Od śmierci Dawida Kosteckiego minął niespełna miesiąc. Pełnomocnicy zmarłego boksera upierają się przy wersji, że to mogło być zabójstwo, jednak według ustaleń „Rzeczpospolitej” – nikt nie wchodził do celi pięściarza, co potwierdza monitoring.
Kostecki został znaleziony martwy 2 sierpnia w celi więziennej na warszawskiej Białołęce. W sprawie pojawiają się dwie hipotezy: zabójstwo lub samobójstwo. W to drugie nie wierzy rodzina zmarłego boksera, jednak według Służby Więziennej i prokuratury, wszystko wskazuje na to, że Kostecki sam targnął się na swoje życie.

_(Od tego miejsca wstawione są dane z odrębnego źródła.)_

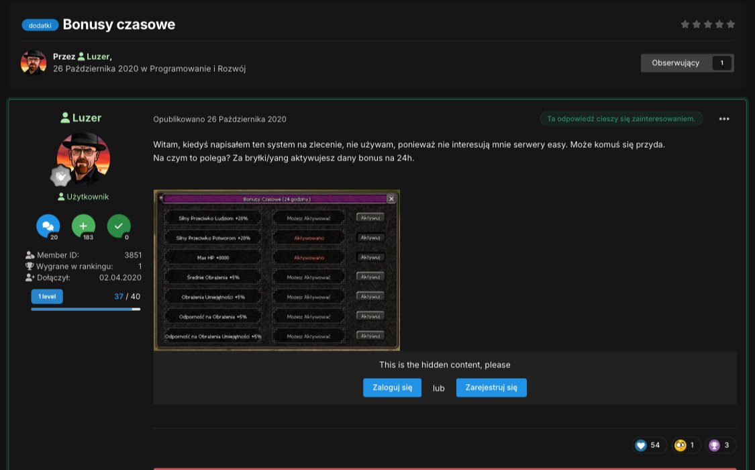Click the 1 level progress bar
This screenshot has width=755, height=470.
pyautogui.click(x=85, y=309)
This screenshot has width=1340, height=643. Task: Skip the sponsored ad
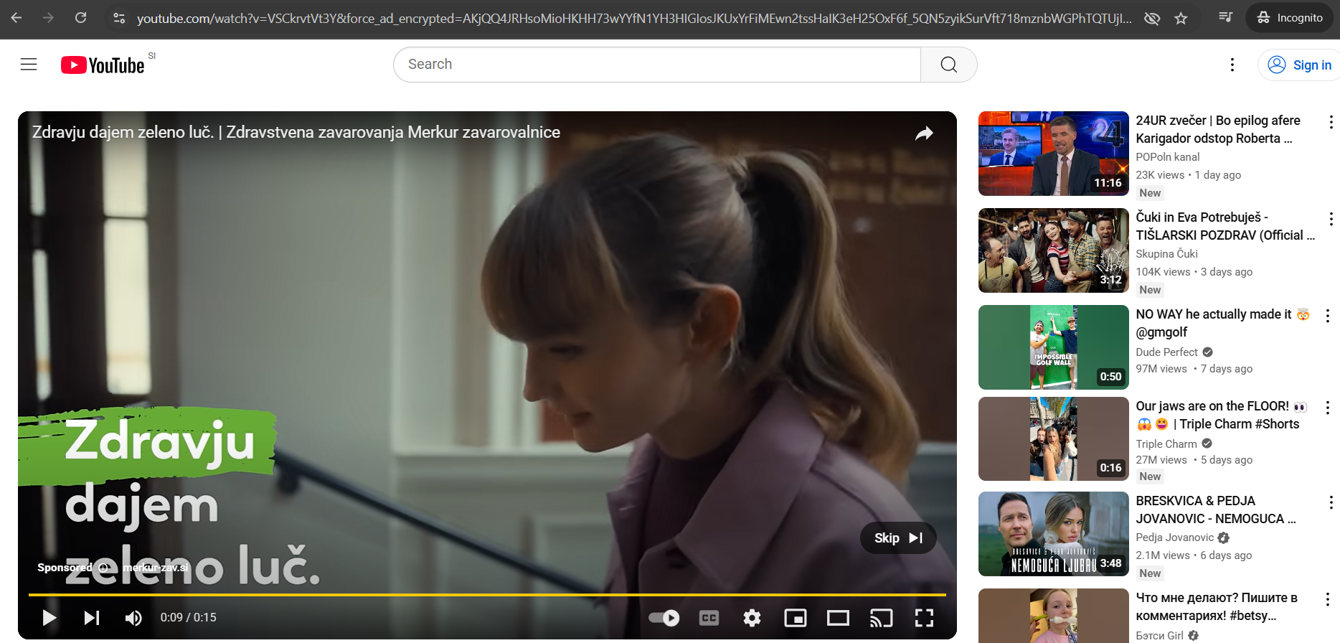click(898, 538)
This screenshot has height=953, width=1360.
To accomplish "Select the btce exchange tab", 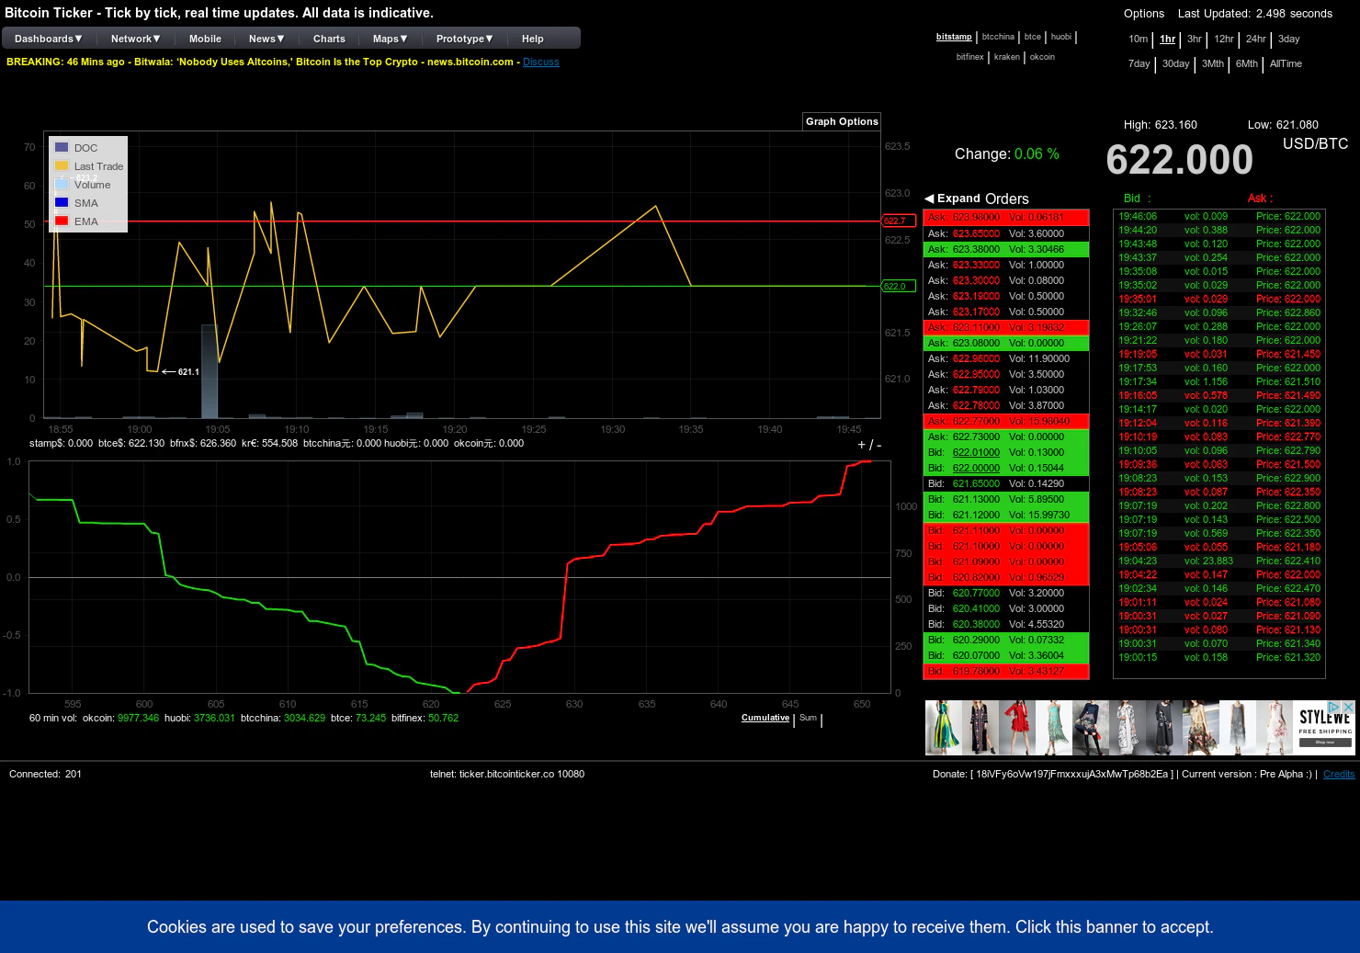I will 1032,37.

Potwierdzają to ustalenia do których dotarła „Rzeczpospolita”. W nocy z 1 na 2 sierpnia nikt nie wchodził do celi zmarłego. Tak wynika z nagrań kamery monitoringu, która obejmuje korytarz i drzwi do pomieszczenia.
W gazecie pojawia się zapis wydarzeń z tamtej nocy. „Ostatni raz strażnik podszedł do drzwi i spojrzał do wnętrza o godz. 4:28 nad ranem, czyli około godziny przed tym, gdy współwięzień zaalarmował strażników, że Kostecki nie daje znaków życia”.
Przypomnijmy, że znany bokser ujawnił powiązania funkcjonariuszy Centralnego Biura Śledczego i polityków z agencją towarzyską na Podkarpaciu, co mogło stanowić duży pretekst do przyjęcia wersji o zabójstwie Kosteckiego.